Leetcode S6 — Heap, HashMap & Graph

Three data structures in one sitting, and they share a single idea: each one buys you exactly one cheap operation, and interview problems are really about recognizing which cheap operation the question wants. A heap hands you the minimum or maximum in O(1) and is the engine behind every top-K question. A HashMap hands you membership and lookup in O(1) — as long as you understand the fine print behind that promise. A graph is just nodes, edges, and a storage decision. This session builds all three from the metal up and then attacks the same handful of problems — Kth largest, top-K words, missing number, array intersection — from the sort, heap, hash, and two-pointer angles so you learn to choose a tool rather than memorize one.

⚡ Quick Takeaways

A heap is a complete binary tree stored in a flat array — the node at index i has parent (i-1)/2 and children 2i+1 / 2i+2. That index arithmetic is the whole data structure — no pointers, cache-friendly, space-efficient.
Get is O(1); everything else is O(log n) — you can only ever see the top. Insert, poll, and update each sift one root-to-leaf path. Building a heap from scratch with heapify is O(n), not O(n log n).
Kth-largest has four gears — sort O(n log n), quickselect O(n) average, a full min-heap O(n + k log n), or a bounded size-k heap O(n log k). Pick by how k compares to n and whether the data streams.
A size-k heap is the streaming answer — cap the heap at k and it keeps working when the data doesn't fit in memory. That's the exact primitive that scales up to the distributed / MapReduce version.
HashMap's O(1) is a promise, not magic — a well-scattered hash function, a load-factor-triggered resize (capacity ≈ n / 0.75), and collision handling (chaining or open addressing) are what keep buckets short.
A graph is nodes + edges + a storage choice — adjacency list for sparse graphs, matrix for dense graphs or O(1) edge lookup. Direction and cycles (DAG) decide which algorithms you can even run.

tldr

Heap: a complete binary tree in an array, top-only access, O(log n) mutations — the engine behind top-K. HashMap/Set: O(1) membership via hashing, with load factor and collision handling as the fine print. Graph: nodes, edges, directed-vs-undirected, adjacency-list-vs-matrix. The recurring skill is attacking one problem shape (Kth largest, top-K words, missing number, intersection) from sort / heap / hash / two-pointer angles and choosing deliberately.
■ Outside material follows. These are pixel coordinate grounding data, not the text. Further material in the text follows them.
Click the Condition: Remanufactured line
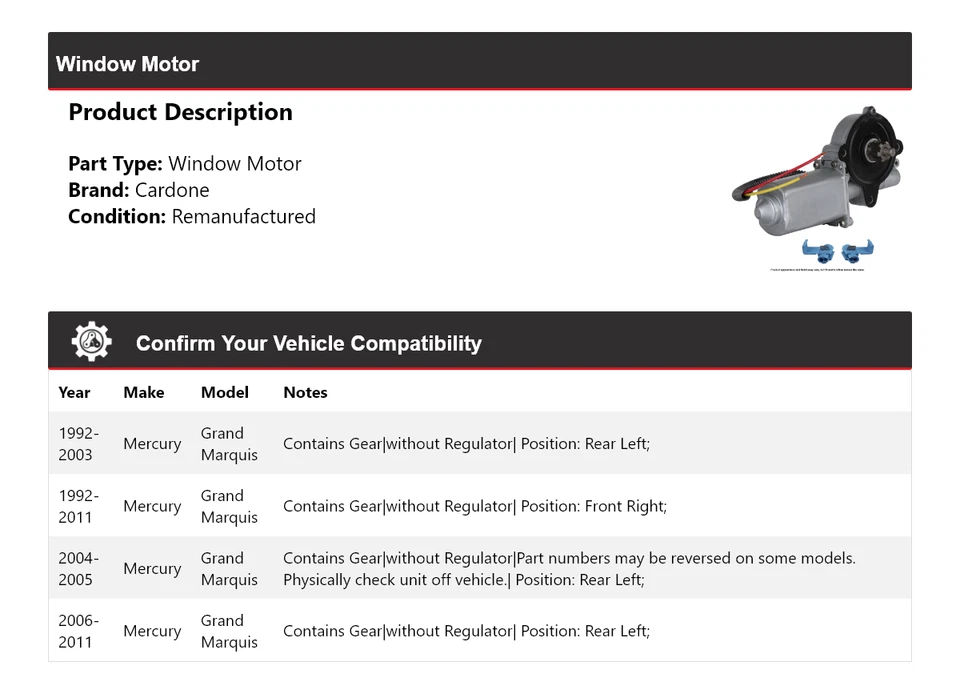960x694 pixels. (191, 216)
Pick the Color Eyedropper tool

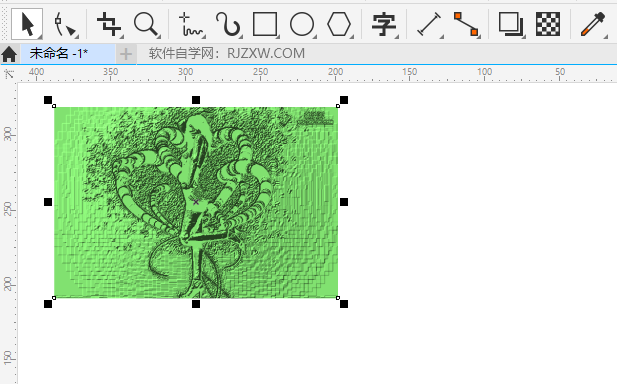pyautogui.click(x=593, y=24)
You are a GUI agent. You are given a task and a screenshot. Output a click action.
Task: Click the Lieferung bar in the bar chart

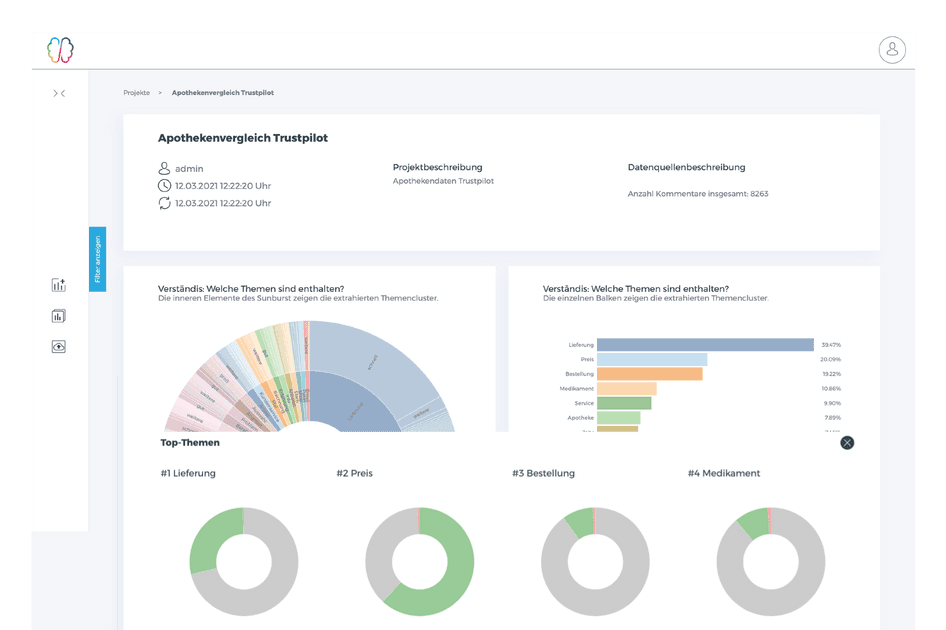[x=706, y=343]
Where Heap, HashMap and Graph Fit

By this point in the course the toolbox already holds a lot. Arrays gave us sort, binary search, and two pointers. Linked lists gave us dummy heads, fast/slow pointers, and recursion. Queues and stacks gave us ordered access. Trees and BSTs gave us recursion in two flavors — bottom-up (classical recursion that returns a result up the call stack) and top-down (carry state down as parameters) — plus the divide-and-conquer move that turns an n-sized problem into two n/2 subproblems in O(n) merge work, for O(n log n) overall.

This session adds the three heavier structures that show up constantly in real systems: the heap (exposed in Java as PriorityQueue), the HashMap / HashTable / HashSet family, and the graph. They look unrelated, but the through-line is the same: identify the single operation the structure makes cheap, and let that drive the algorithm.

Heap = Complete Binary Tree, Living in an Array

A heap is a complete binary tree — every level full except possibly the last, which fills left to right — with one ordering rule: a parent's value is smaller than both children (min-heap) or larger than both (max-heap). Crucially, that's a parent-child rule only. Siblings are unordered; there is no total order. That is exactly why you can only trust the element at the very top.

Because the tree is complete, it maps perfectly onto an array with no gaps. If a node sits at index i (0-indexed), its parent is at (i-1)/2, its left child at 2i+1, and its right child at 2i+2. No node pointers, contiguous memory, cache-friendly. The five facts worth memorizing:

Heap order — min-heap (smallest on top) or max-heap (largest on top).
Always complete — that's the invariant that makes the array representation valid.
Only the top is accessible — peek() is the single element you can read directly.
Operations — insert (push/offer/add), remove-top (poll/remove), read-top (peek/get), and update.
Initialize with heapify — turn an arbitrary array into a valid heap in linear time.

Operation	Cost	Why
get / peek top	O(1)	the root is always index 0
insert / offer	O(log n)	bubble up one leaf-to-root path
poll / delete-root	O(log n)	sift the new root down one path
update	O(log n)	sift up or down from the changed node
build / heapify	O(n)	only internal nodes sift, and cheaply

In Java, new PriorityQueue<>() is a min-heap by default; pass a Comparator to flip it to a max-heap or to order custom objects (more on that below).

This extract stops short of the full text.